Rather odd, Leavitt thought. Hundreds of laboratories, thousands of workers throughout the world, all bent on discovering such essentially simple facts. It had all taken years and years, decades of patient effort.

And now there was this machine. The machine would not, of course, give the precise order of amino acids. But it would give a rough percentage composition: so much valine, so much arginine, so much cystine and proline and leucine. And that, in turn, would give a great deal of information.

Yet it was a shot in the dark, this machine. Because they had no reason to believe that either the rock or the green organism was composed even partially of proteins. True, every living thing on earth had at least some proteins—but that didn’t mean life elsewhere had to have it.

For a moment, he tried to imagine life without proteins.
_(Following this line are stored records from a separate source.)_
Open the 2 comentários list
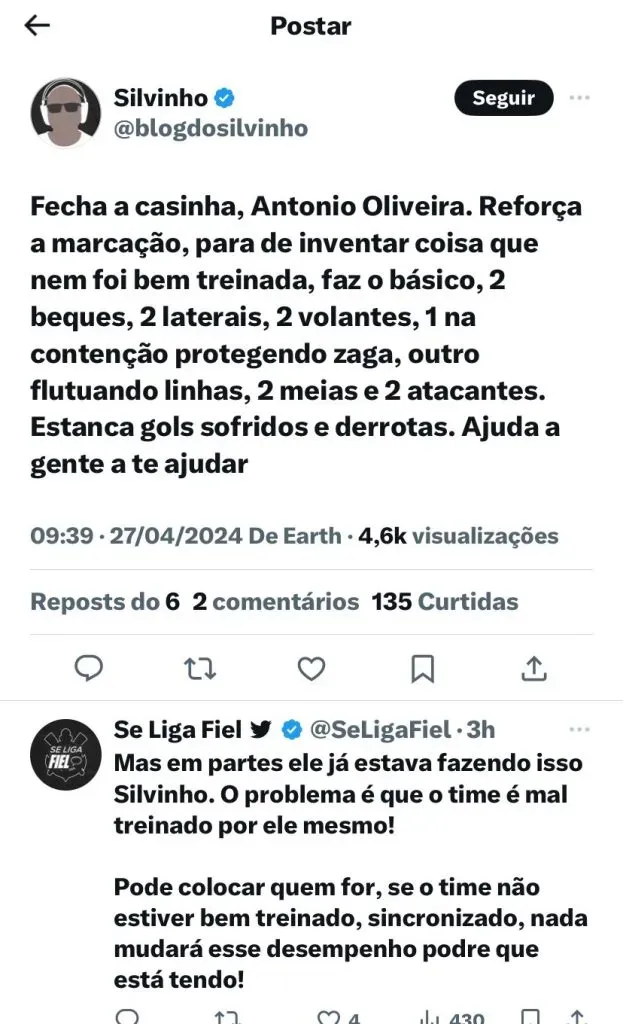The width and height of the screenshot is (623, 1024). tap(275, 602)
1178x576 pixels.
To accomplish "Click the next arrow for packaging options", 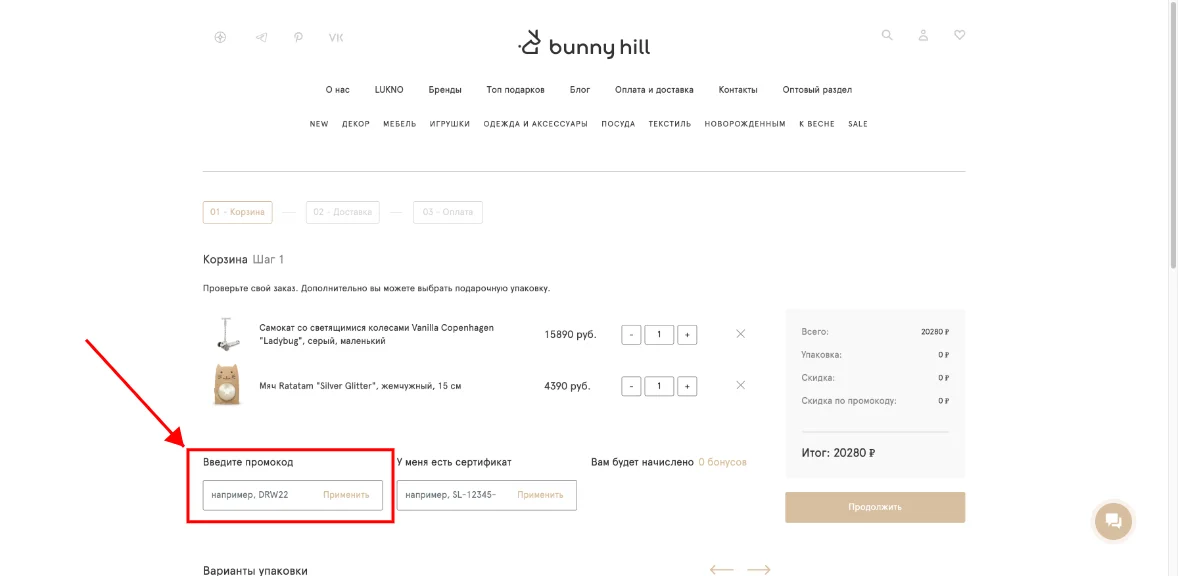I will click(x=758, y=569).
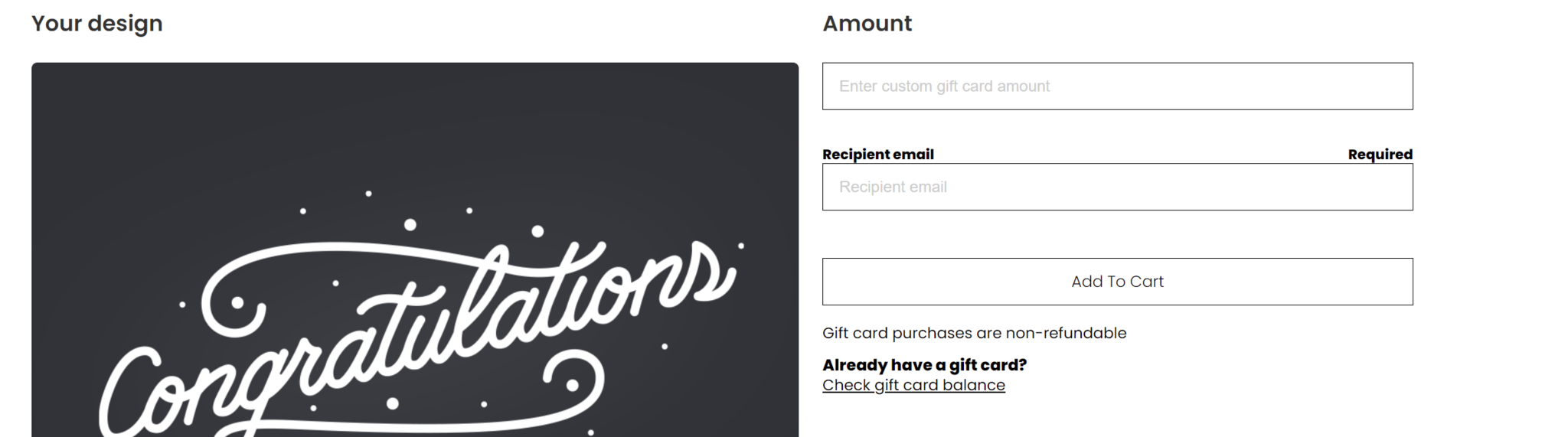Screen dimensions: 1568x437
Task: Click the 'Gift card purchases are non-refundable' notice
Action: coord(974,333)
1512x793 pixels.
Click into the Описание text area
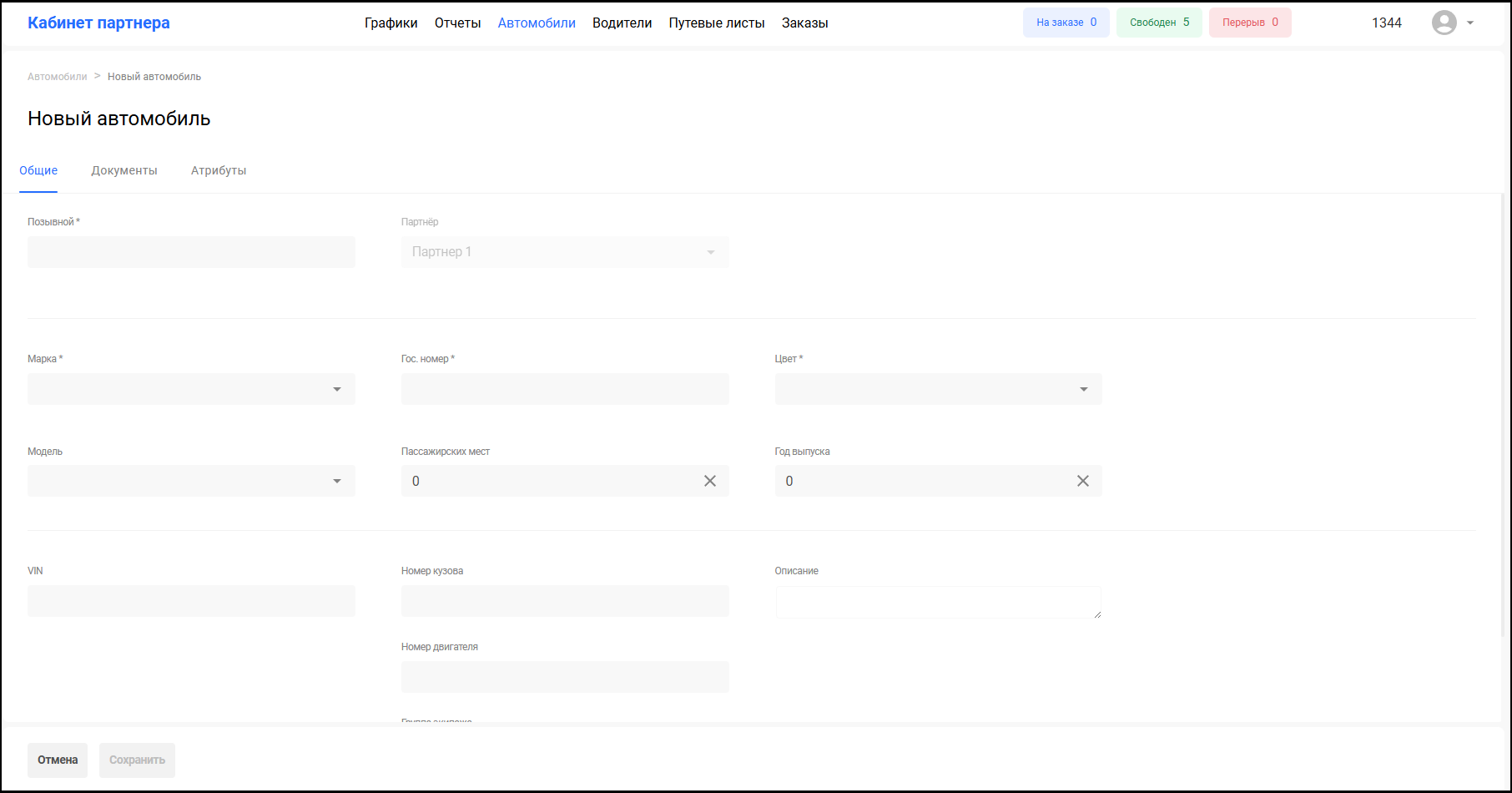click(x=937, y=602)
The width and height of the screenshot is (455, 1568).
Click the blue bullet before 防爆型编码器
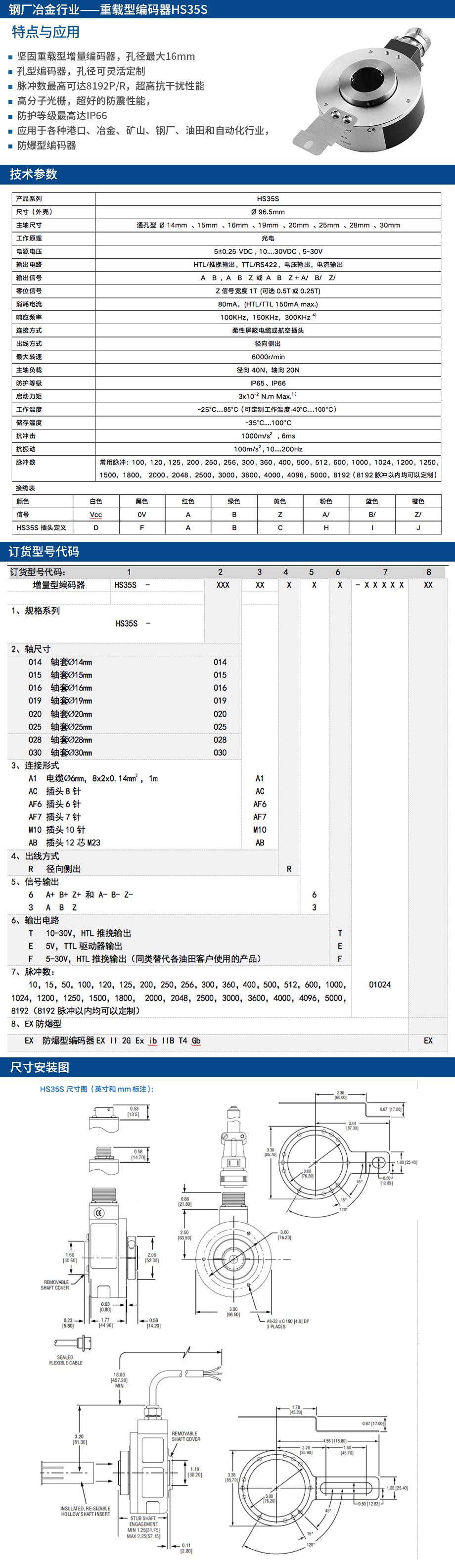tap(10, 146)
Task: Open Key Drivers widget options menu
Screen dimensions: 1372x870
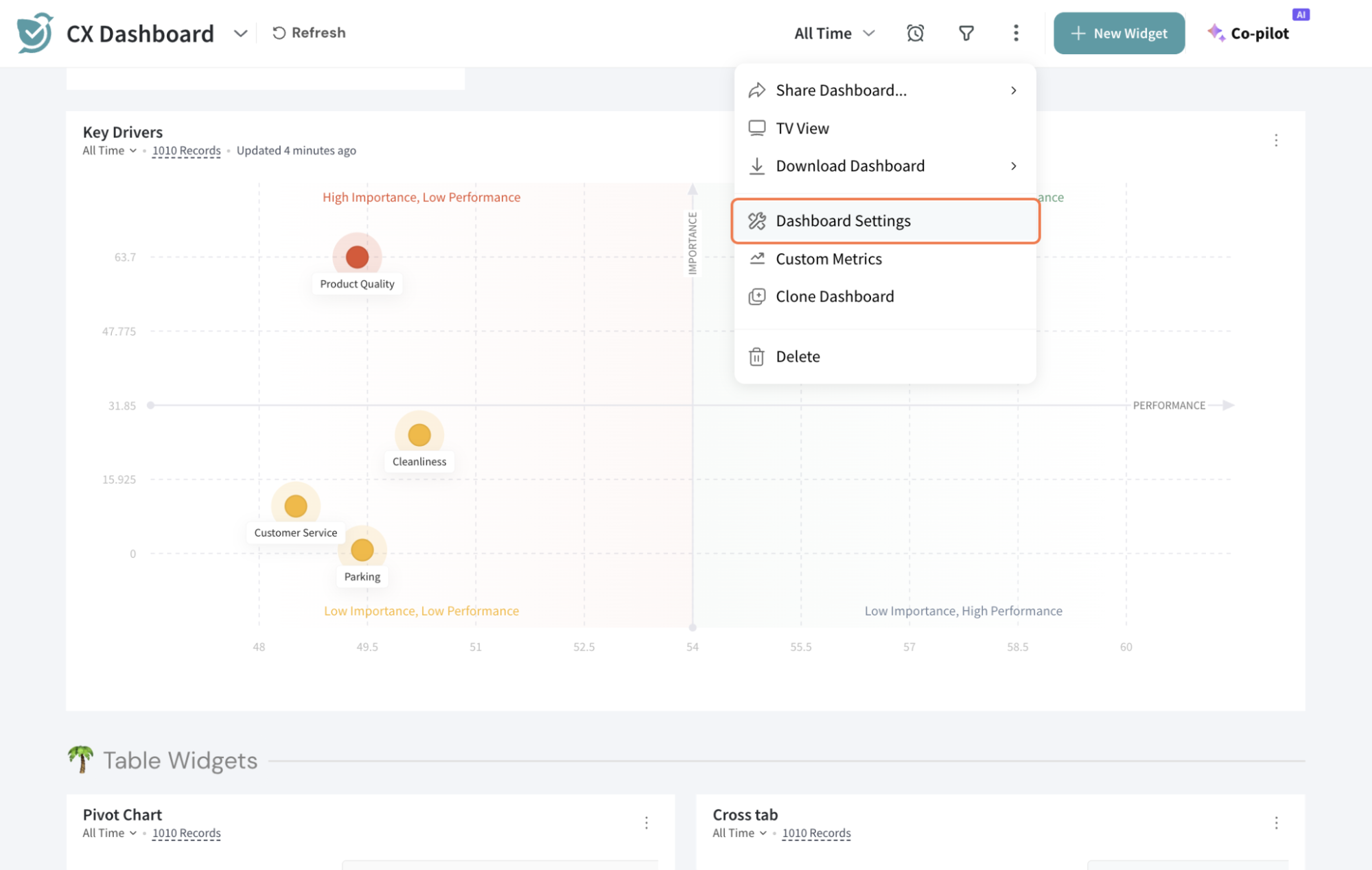Action: click(1276, 141)
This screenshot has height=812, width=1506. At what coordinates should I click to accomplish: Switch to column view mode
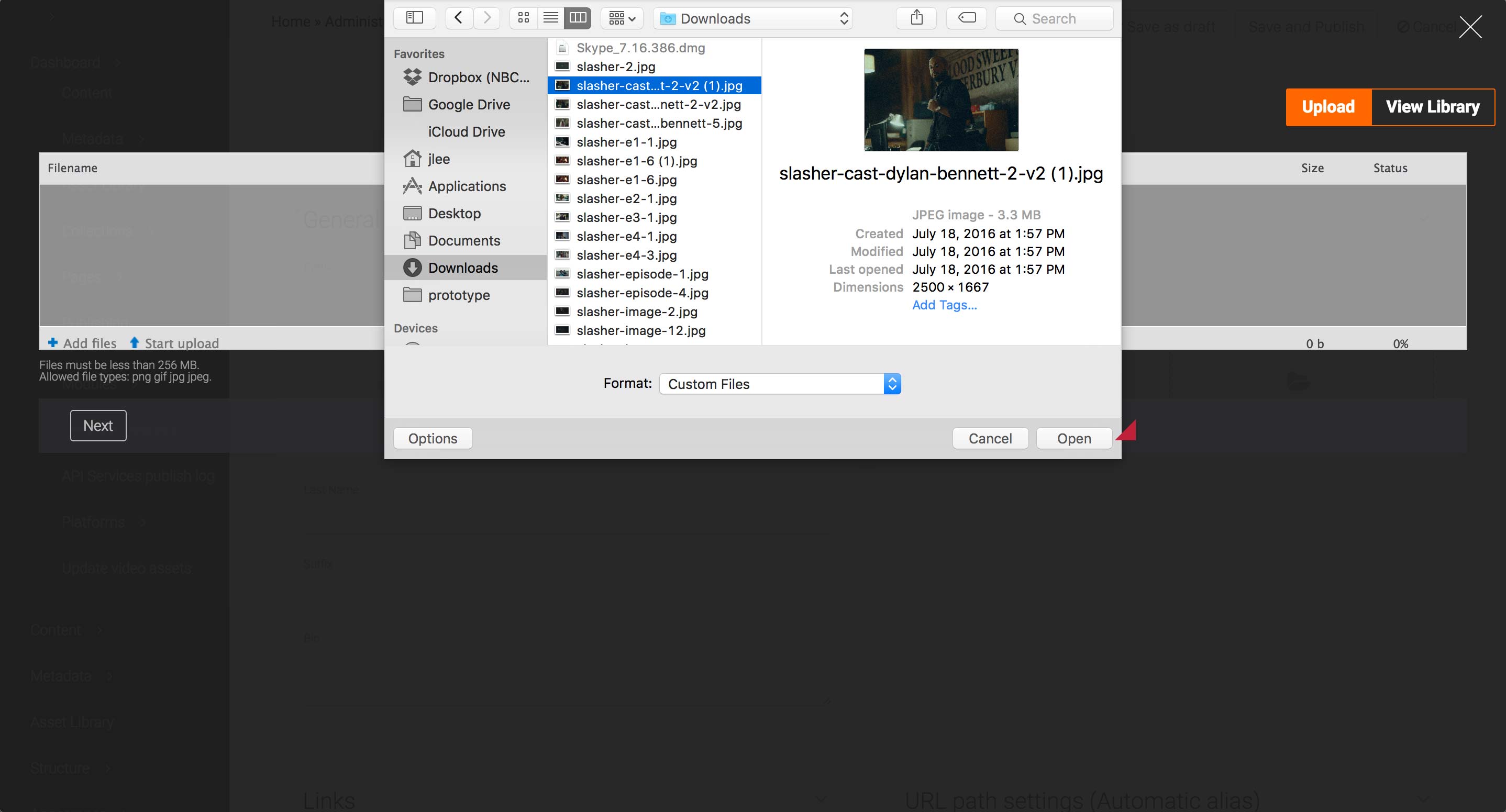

It was almost impossible: on earth, proteins were part of the cell wall, and comprised all the enzymes known to man. And life without enzymes? Was that possible?

He recalled the remark of George Thompson, the British biochemist, who had called enzymes “the matchmakers of life.” It was true; enzymes acted as catalysts for all chemical reactions, by providing a surface for two molecules to come together and react upon. There were hundreds of thousands, perhaps millions, of enzymes, each existing solely to aid a single chemical reaction. Without enzymes, there could be no chemical reactions.

Without chemical reactions, there could be no life.